* **Task directions**
In the records below, find the line holding "Disable record-enable on Exhale Notes track" and the line holding "The width and". Set down both, with every line between them, exactly.

* **Available data**

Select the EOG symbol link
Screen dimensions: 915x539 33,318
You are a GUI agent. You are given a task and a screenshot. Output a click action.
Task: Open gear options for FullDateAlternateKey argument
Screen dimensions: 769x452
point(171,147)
...
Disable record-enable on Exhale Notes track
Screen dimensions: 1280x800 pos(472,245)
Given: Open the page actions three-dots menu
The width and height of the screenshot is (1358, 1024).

* **Answer to the exercise**
Disable record-enable on Exhale Notes track
Screen dimensions: 1280x800 pos(472,245)
Given: Open the page actions three-dots menu
The width and height of the screenshot is (1358, 1024).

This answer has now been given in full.